Установив, что сейф был открыт и опечатан при помощи поддельных ключа и печати, Ларцев встал перед вопросом: кто из работников института замешан в этом преступлении?
Перед следователем стояла, таким образом, задача: первое — установить агентуру врага, проникшую в секретный институт; второе — оградить самого Леонтьева и его открытие от возможных посягательств вражеской разведки в дальнейшем.
Ларцев не только разрешил директору института информировать Леонтьева о случившемся, но и счёл необходимым побеседовать с конструктором и по возможности успокоить его. Это удалось ему: он разъяснил Леонтьеву, что вражеская разведка не успела ещё воспользоваться фотоснимками, так как плёнка только отправлялась в Берлин и, следовательно, подлежала дальнейшему использованию там. Кроме того, как выяснилось, сфотографированные документы ещё не давали сами по себе возможности получить полное представление о работах Леонтьева в целом, другие же документы хранились не в институте, а частично были отправлены в Челябинск.
Провал немецкой разведки отнюдь не исключал того, что она захочет взять реванш и попытается найти другие ходы в охоте за Леонтьевым и его работами.
Ларцев, как опытный контрразведчик, хорошо изучивший особенности гитлеровской разведки, знал, что, отличаясь известной грубостью в методах работы, она нередко проявляет большую настойчивость и после провала той или иной операции имеет обыкновение возвращаться к ней.
В данном случае этот общий вывод подтверждался хотя бы тем, что после разоблачения и провала в институте агента, сотрудничавшего с предшественником Крашке, шпионы снова вернулись к этому объекту.
Это с несомненностью указывало, что в Берлине отдают себе отчёт в значении работ конструктора Леонтьева.
Когда Ларцеву стало известно о гибели Голубцова, происшедшей на исходе той самой ночи, когда он посетил институт и производил осмотр сейфа, он прежде всего познакомился с делом по обвинению шофёра пятитонки, под колёсами которой погиб Голубцов. Дело было принято Ларцевым к своему производству.
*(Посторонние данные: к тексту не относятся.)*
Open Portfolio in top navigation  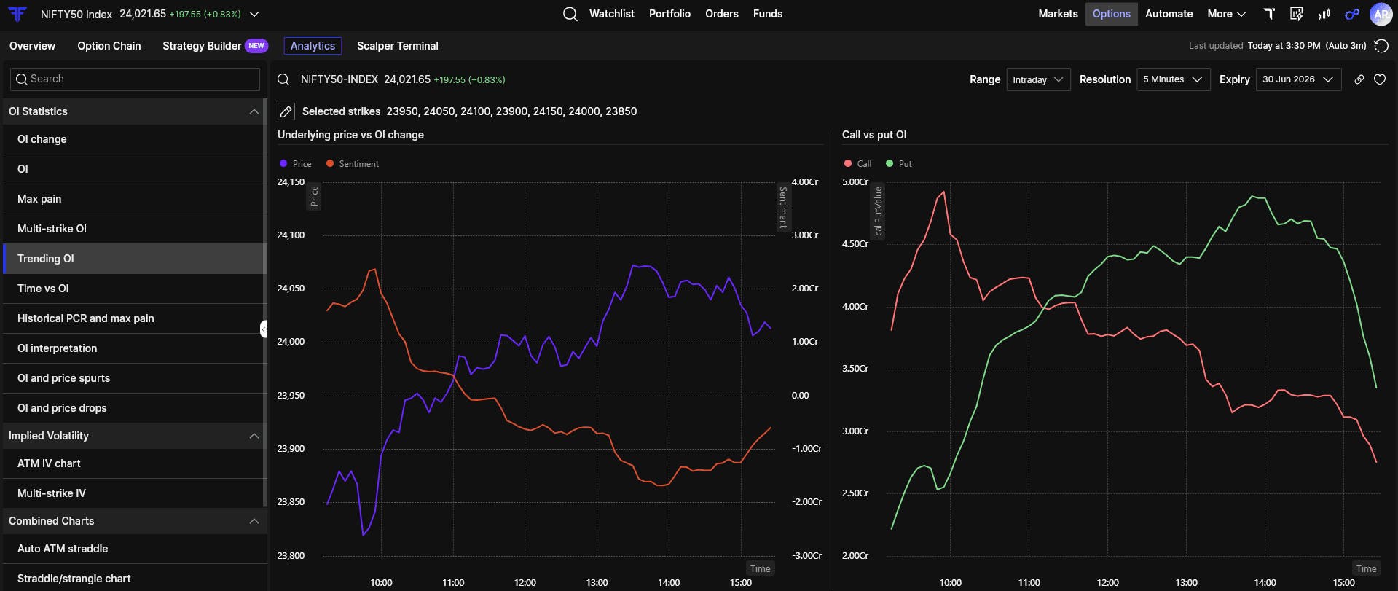(x=669, y=14)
Шофёр — фамилия его была Сазонов — не признавал себя виновным в нарушении правил уличного движения и упорно утверждал, что Голубцов сам бросился под машину. Ларцев лично допросил Сазонова и убедился, что он показывает правду.
Сазонов был уже немолодой человек, шофёр второго класса, опытный и дисциплинированный водитель. В том, как он горячо и искренне отстаивал свою невиновность, не отказываясь при этом от некоторых деталей, говоривших, казалось бы, против него (так, например, он сразу признал, что не давал сигнала), во всём его поведении на допросе — очевидной скромности, правдивости, волнении человека, на которого незаслуженно свалилось тяжкое обвинение, — Ларцев, как чуткий следователь, усмотрел несомненные доказательства его правоты.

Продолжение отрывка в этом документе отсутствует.